The curtain has closed on Act One of a two-act play. We have read the first book of a two-book volume. As we approach John 13:1-17,  it is time to refer back to the V-diagram we examined at the beginning of this series and notice that we are changing directions.  (The V-diagram is always available in the sidebar – just click on the image to open it in a new tab or window.)

Act One of John’s Gospel opened with “In the beginning was the Word” (1:1) and traced the three-year ministry of the Word-made-flesh (1:14). It is named “The Descent of the Word.”

Act Two begins at 13:1, covers only a few days, and is named “The Ascent of the Word.” Now before the festival of Passover, Jesus knew that his hour had come to depart from this world and go to the Father.
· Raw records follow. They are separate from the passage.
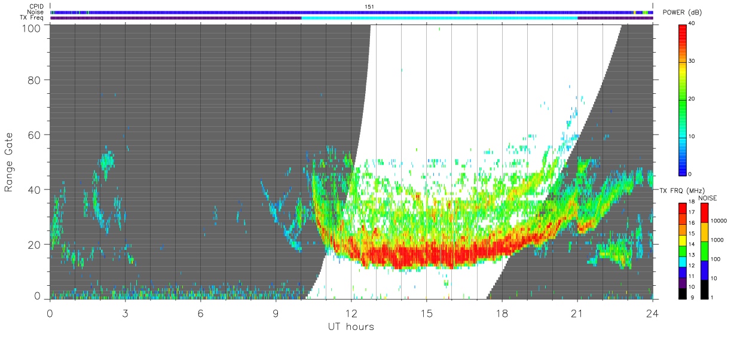The height and width of the screenshot is (339, 734).
Task: Click the 21 UT hours tick label
Action: [577, 312]
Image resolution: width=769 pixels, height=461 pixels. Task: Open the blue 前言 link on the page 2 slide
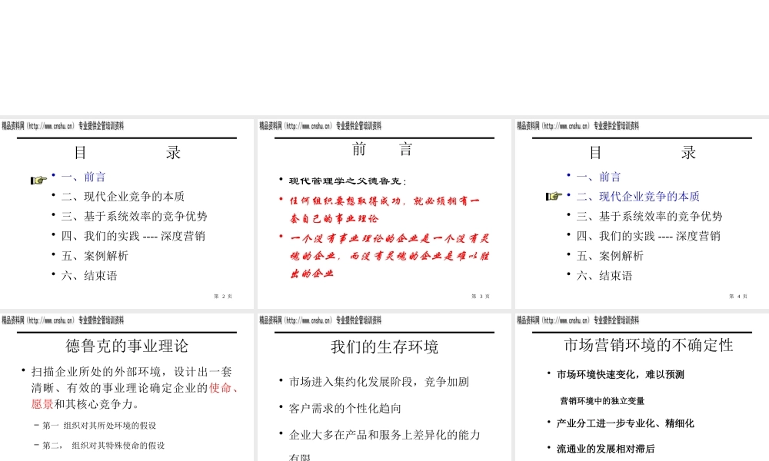tap(95, 177)
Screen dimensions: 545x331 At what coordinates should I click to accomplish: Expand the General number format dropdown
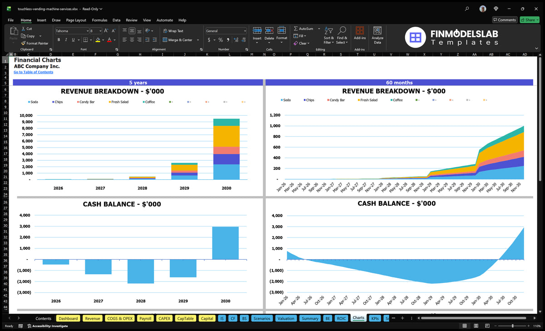pos(245,31)
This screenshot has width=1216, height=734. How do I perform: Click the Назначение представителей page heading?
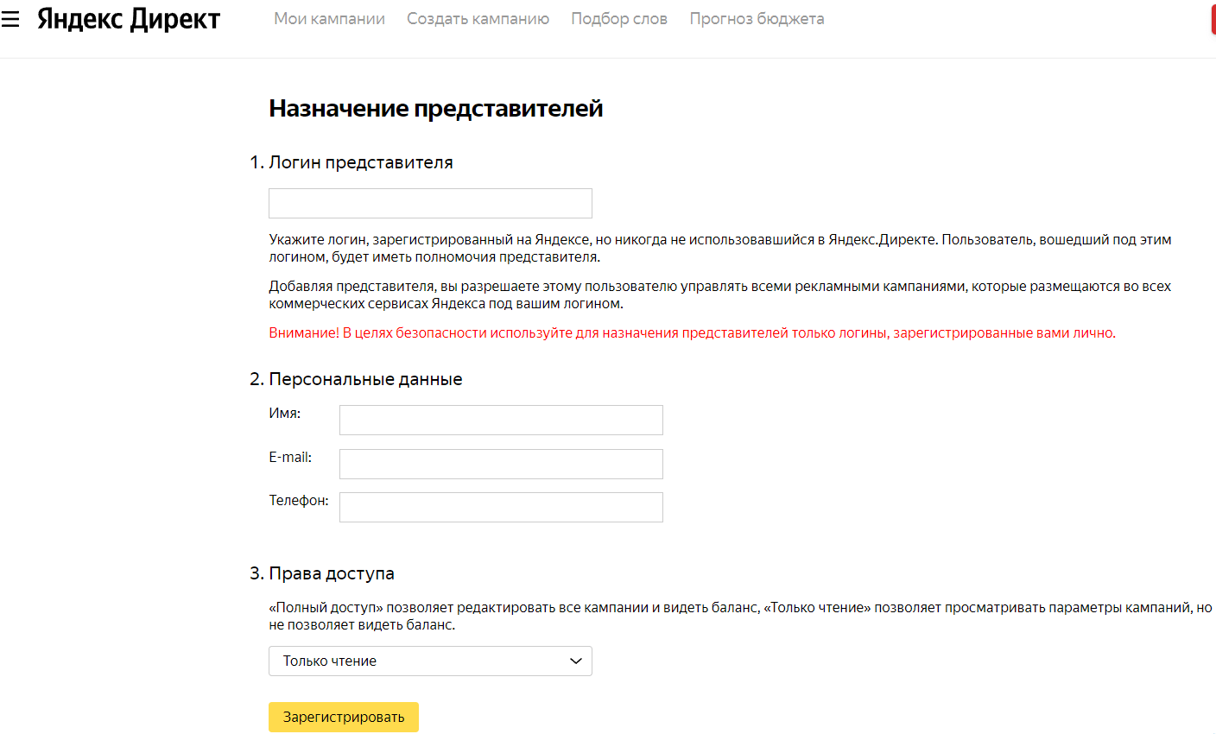coord(435,109)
Jerome Neyrey’s commentary notes that just as John 1:1-18 is the prologue to the first half of this Gospel, John 13:1-3 provides the prologue to the second half. Besides the descending-ascending symmetry, both texts include the intended audience: “He came to what was his own” (1:11a) and “Having loved his own who were in the world, he loved them to the end” (13:1c). Yet not all is well. John 1:11b continues: “but his own people did not accept him.” John 13:2 parallels that with “the devil had already put it into the heart of Judas Iscariot to betray him.”
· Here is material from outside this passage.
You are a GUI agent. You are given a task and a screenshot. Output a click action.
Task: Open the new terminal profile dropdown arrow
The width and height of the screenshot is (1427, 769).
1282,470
Finally, we can compare the other titles of these two books. The first half, the Book of Signs, demonstrates Jesus’s creative power. The second half, the Book of Glory, reveals his eschatological power over death, though ironically through the bitter shame of execution. As the rest of this lesson of 13:1-17 foreshadows, “the way up is way down.”

It’s a dirty business

The setting is the Last Supper, an event which in the Synoptic Gospels institutes the “Lord’s Supper,” a ritual of inclusion that Christian groups have practiced ever since. John omits the meal details, since Jesus has already invited “his own” to eat his flesh and drink his blood in 6:52-59. Instead, the author includes another necessary ritual which would have been practiced before any household supper in Palestine—washing dirty feet.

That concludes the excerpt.